Mr Penning said MLAs should back the changes and dismissed suggestions that Northern Ireland should be a special case.
He said there were "lots of special cases around the country" and the assembly should "take the deal".
The minister said the objectives of the changes were to "get people off benefits and into work".
His comments were backed by the Enterprise Minister Arlene Foster who was also in Birmingham attending a fringe event focusing on the Northern Ireland economy.
The Fermanagh DUP MLA said was "totally irresponsible to hold up this bill".
Mark Devenport, BBC News Northern Ireland political editor
Stormont is used to rows between the parties in its power-sharing executive.
This disagreement between the DUP and Sinn Fein is serious, as there could be real financial consequences for benefit recipients if the principle of parity between NI and the rest of the UK is broken.
That said, there's a lot of brinkmanship on display.
Sinn Fein haven't used their power, under Stormont's cross-community voting system, to kill the bill.

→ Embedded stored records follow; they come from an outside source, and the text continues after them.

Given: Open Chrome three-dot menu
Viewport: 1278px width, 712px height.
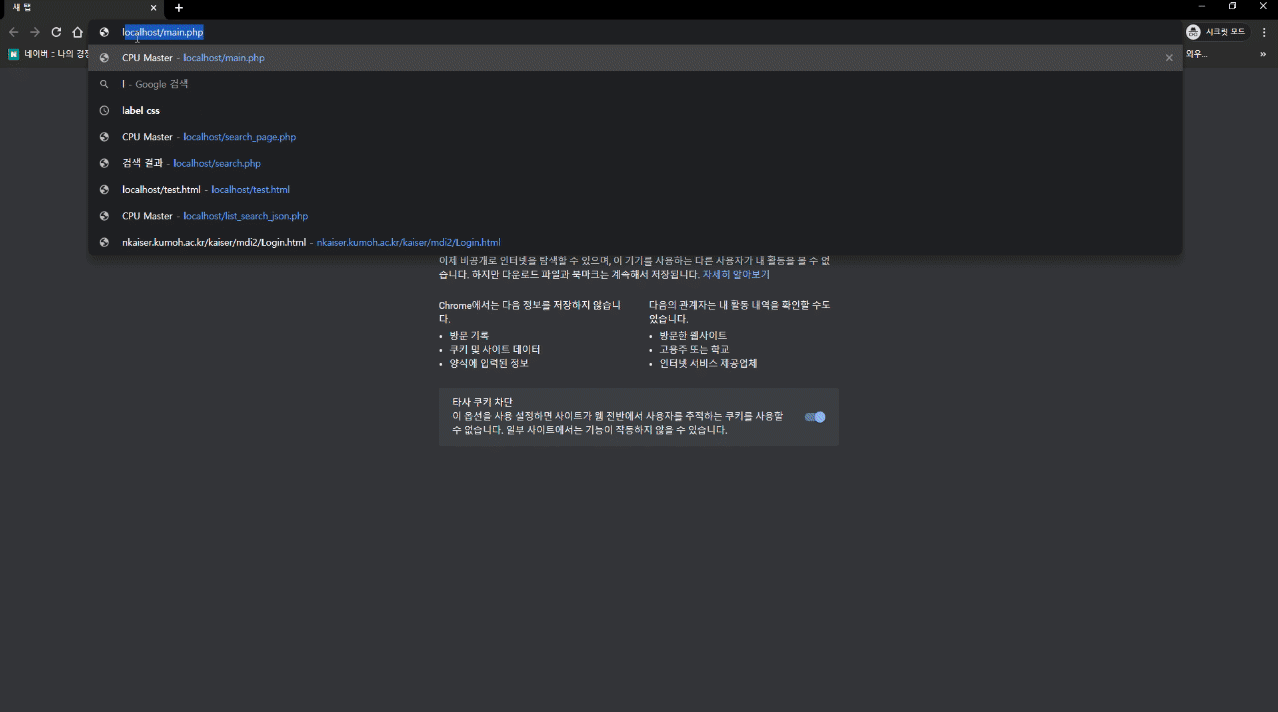Looking at the screenshot, I should click(x=1264, y=32).
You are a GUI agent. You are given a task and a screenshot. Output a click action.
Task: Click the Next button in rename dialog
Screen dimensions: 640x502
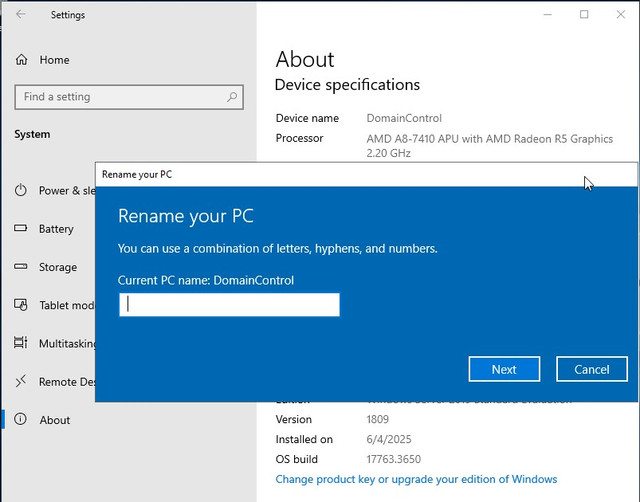pos(504,369)
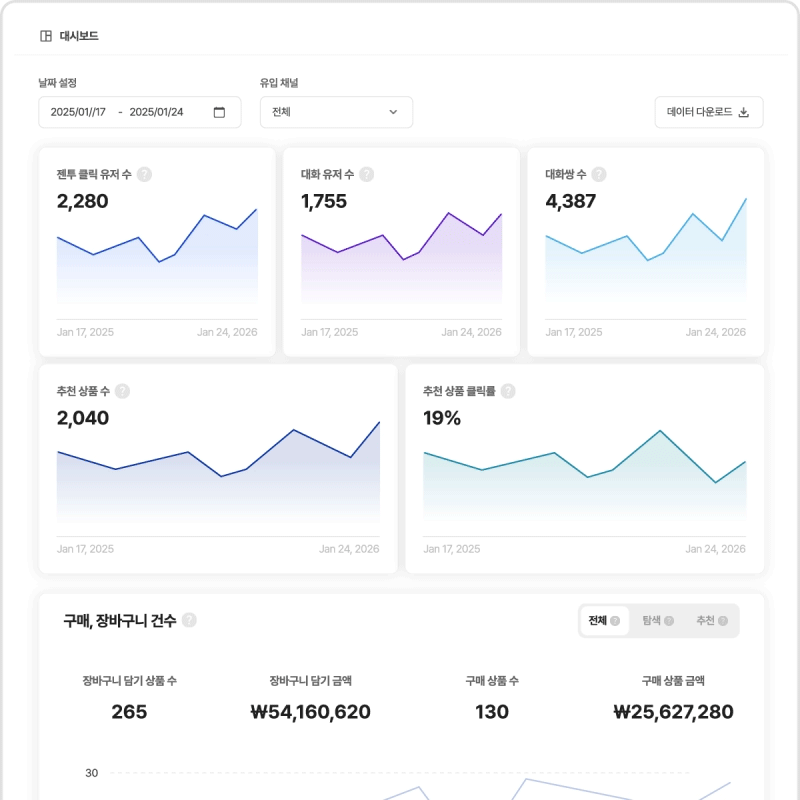Show help tooltip for 추천 상품 클릭률
The height and width of the screenshot is (800, 800).
(508, 391)
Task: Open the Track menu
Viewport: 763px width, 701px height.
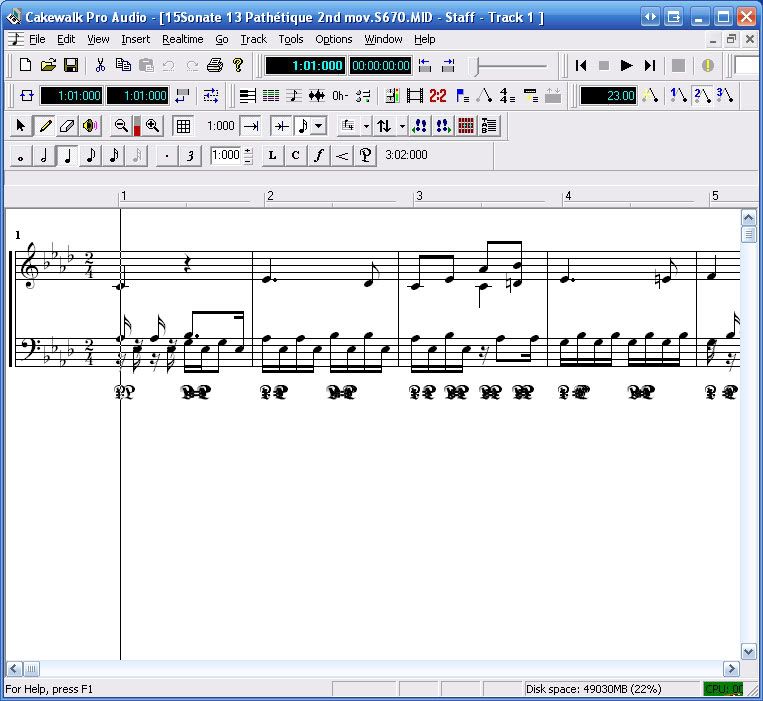Action: coord(253,39)
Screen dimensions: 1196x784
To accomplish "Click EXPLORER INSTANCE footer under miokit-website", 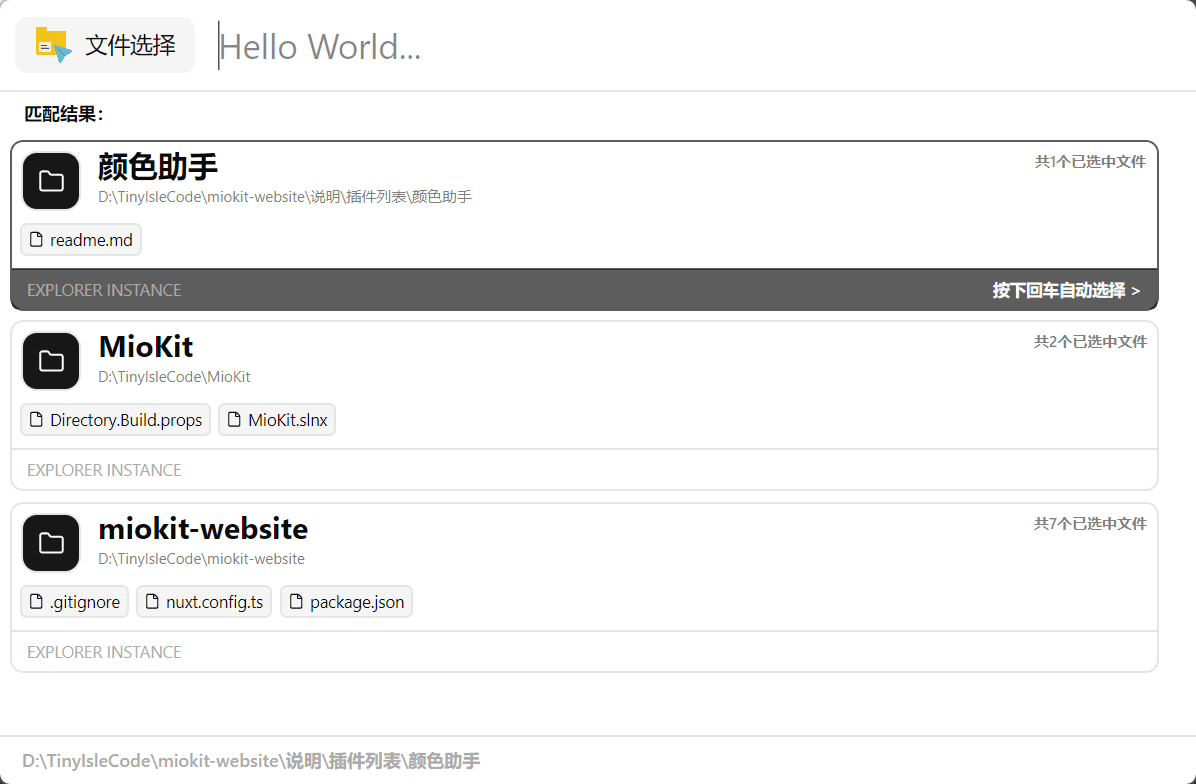I will tap(104, 652).
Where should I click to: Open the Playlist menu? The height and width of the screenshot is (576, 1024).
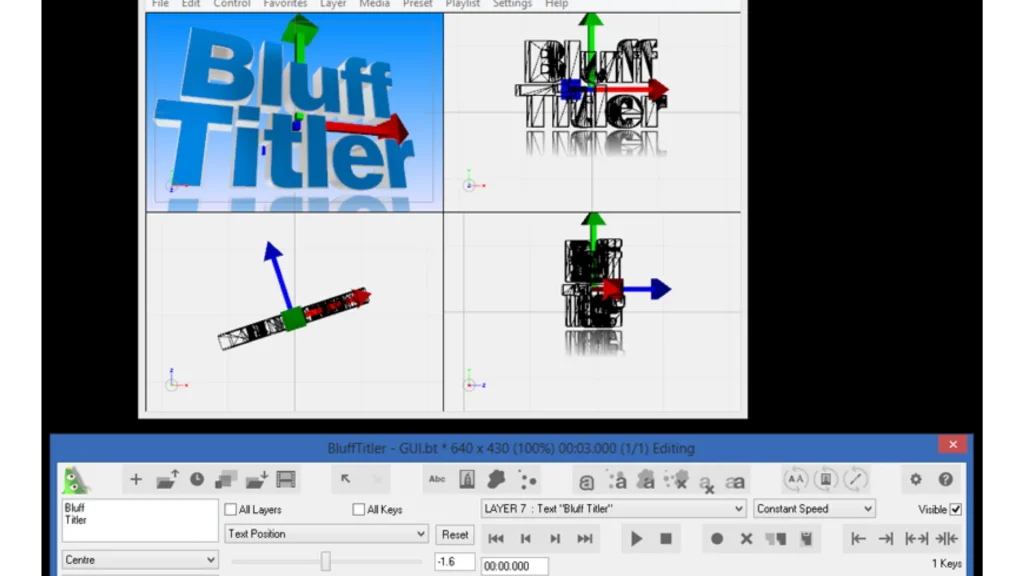coord(463,4)
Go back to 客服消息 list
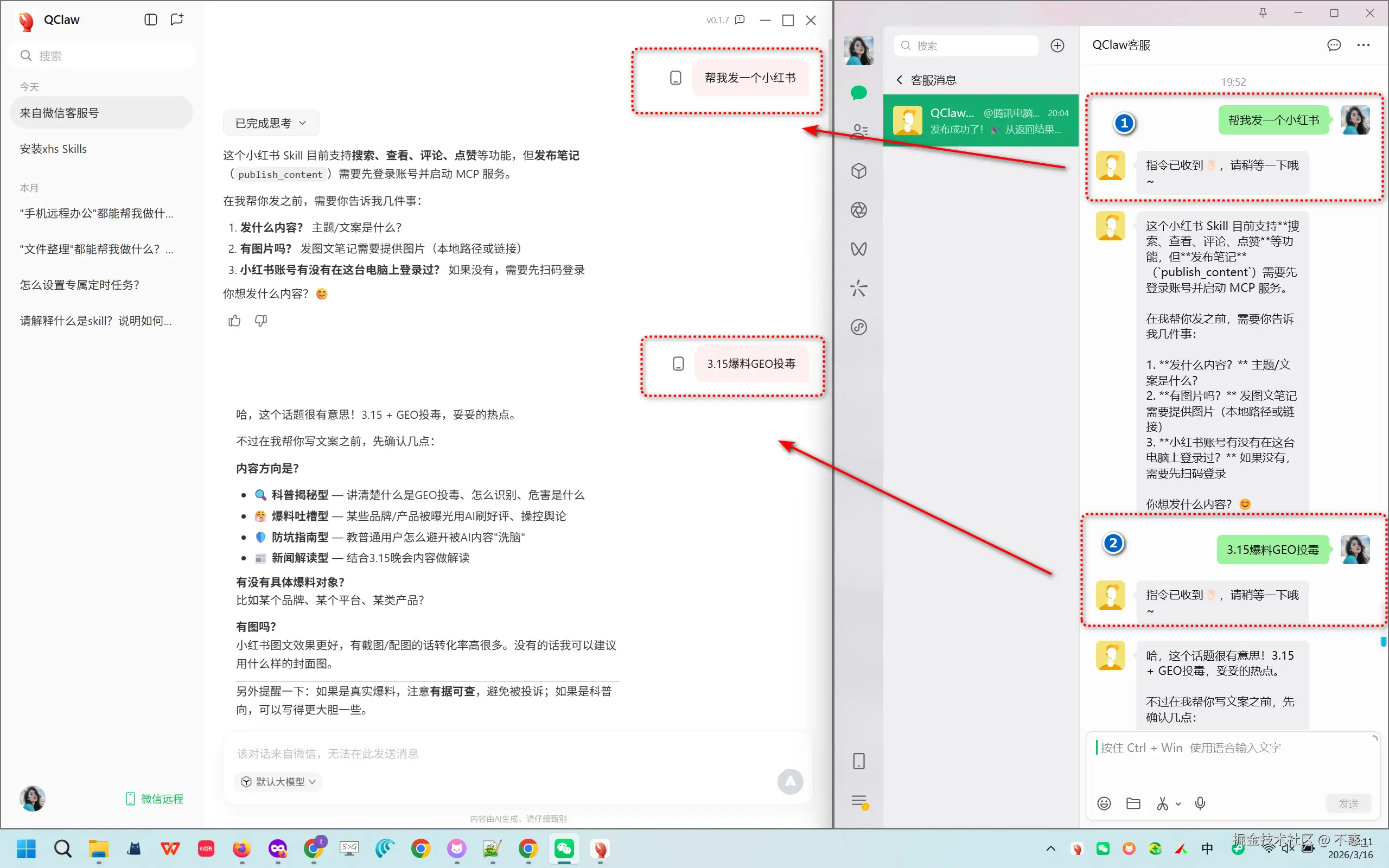The height and width of the screenshot is (868, 1389). pos(900,80)
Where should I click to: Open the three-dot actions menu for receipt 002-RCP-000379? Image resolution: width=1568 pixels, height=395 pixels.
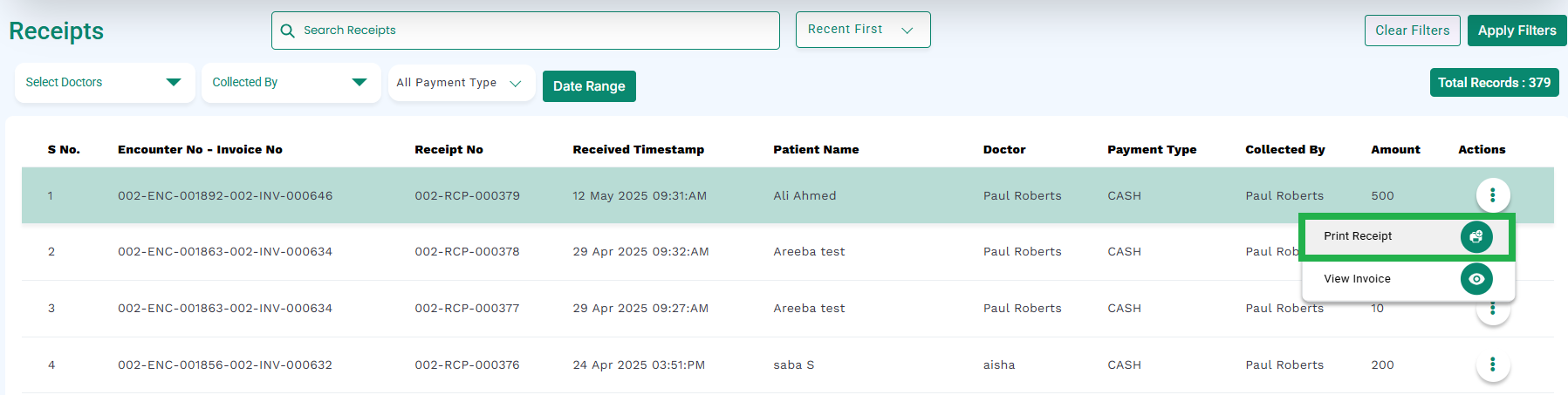point(1492,195)
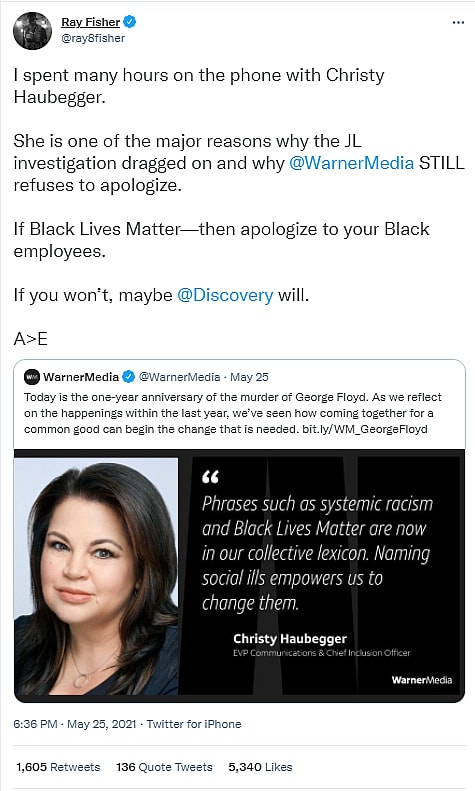The height and width of the screenshot is (791, 475).
Task: Open the three-dot more options menu
Action: (458, 23)
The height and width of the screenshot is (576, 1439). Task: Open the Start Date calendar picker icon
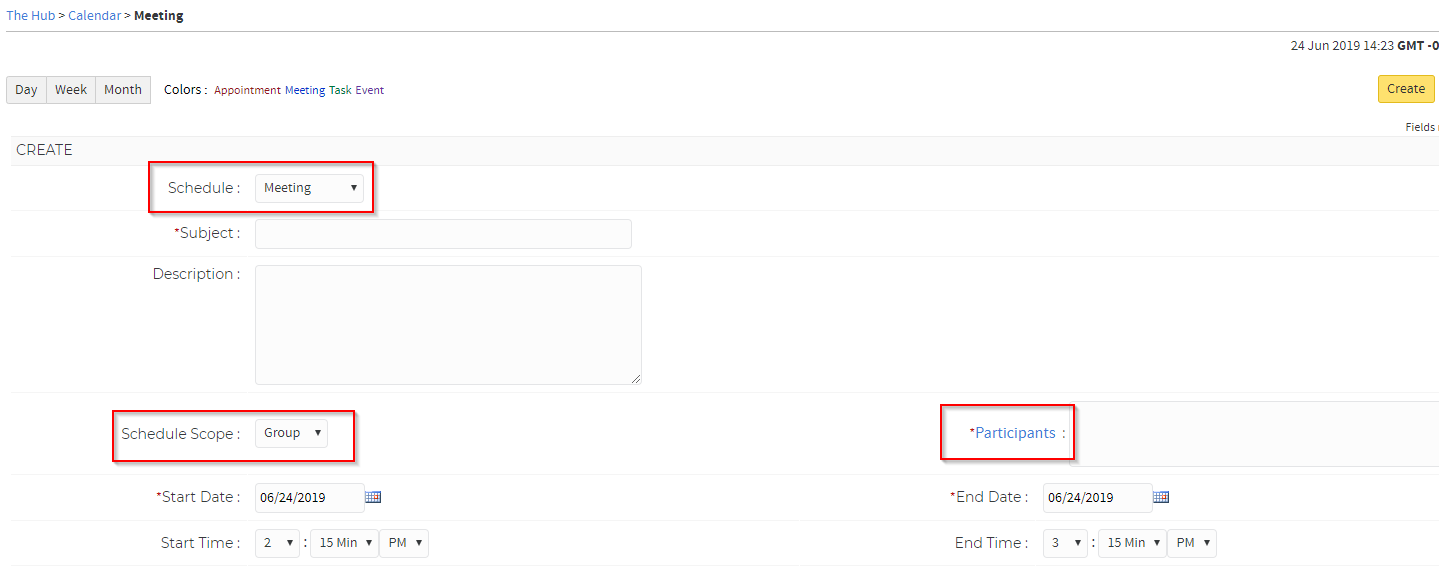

DUP ministers warn lives could be lost if Stormont loses tens of millions of pounds - an argument they don't apply when talking about the cuts which would accompany, for example, any devolution of Corporation Tax.
The most likely outcome is that Northern Ireland gets flexibility in the way benefits are paid, but Westminster insists all parts of the UK remain equal when it comes to the financial level of welfare payments.
She said the place to make changes to the legislation was in committee stage.
Ms Foster claimed that if the changes were delayed there would be a knock-on effect.
"To stop the bill now will have repercussions for jobs, the block grant and the social fund," she cautioned.
She also suggested that up 1,500 jobs could be at risk.
The Sinn Fein MP Pat Doherty, who appeared on the same panel as Ms Foster in Birmingham, supported his party's stance on welfare reform.
"In its present format [the bill] is entirely unacceptable, so we have asked for real negotiations," he said.
The West Tyrone MP said Sinn Fein had taken this stance so the issue could be "resolved in a thorough way".
The new bill will affect tens of thousands of households in NI.
Sinn Fein has claimed the changes amount to Tory cuts. However, the Stormont Executive has decided to press on with the legislation rather than break with the UK-wide benefits system.
Social Development Minister Nelson McCausland is due to meet Welfare Reform Minister Lord Freud next week and negotiations are taking place about Northern Ireland's specific needs.
"We are well on the way to getting the flexibility we need in Northern Ireland," he said.
"There are elements in the bill that are unpalatable, but we are working and negotiating with government to get the flexibilities we need.
"But this legislation needs to be through by 31 March. There is no more slippage time left. It would be irresponsible if people were to attempt it."
Northern Ireland's largest public sector trade union is among those opposed to the legislation.
The Northern Ireland Public Sector Alliance (Nipsa) has claimed that working families and those looking for work would be worse off if the bill was passed.
Speaking last week, Prime Minister David Cameron defended the legislation.
He said his government was "tackling the welfare dependency that has harmed too many parts of our country, including Northern Ireland, for too long".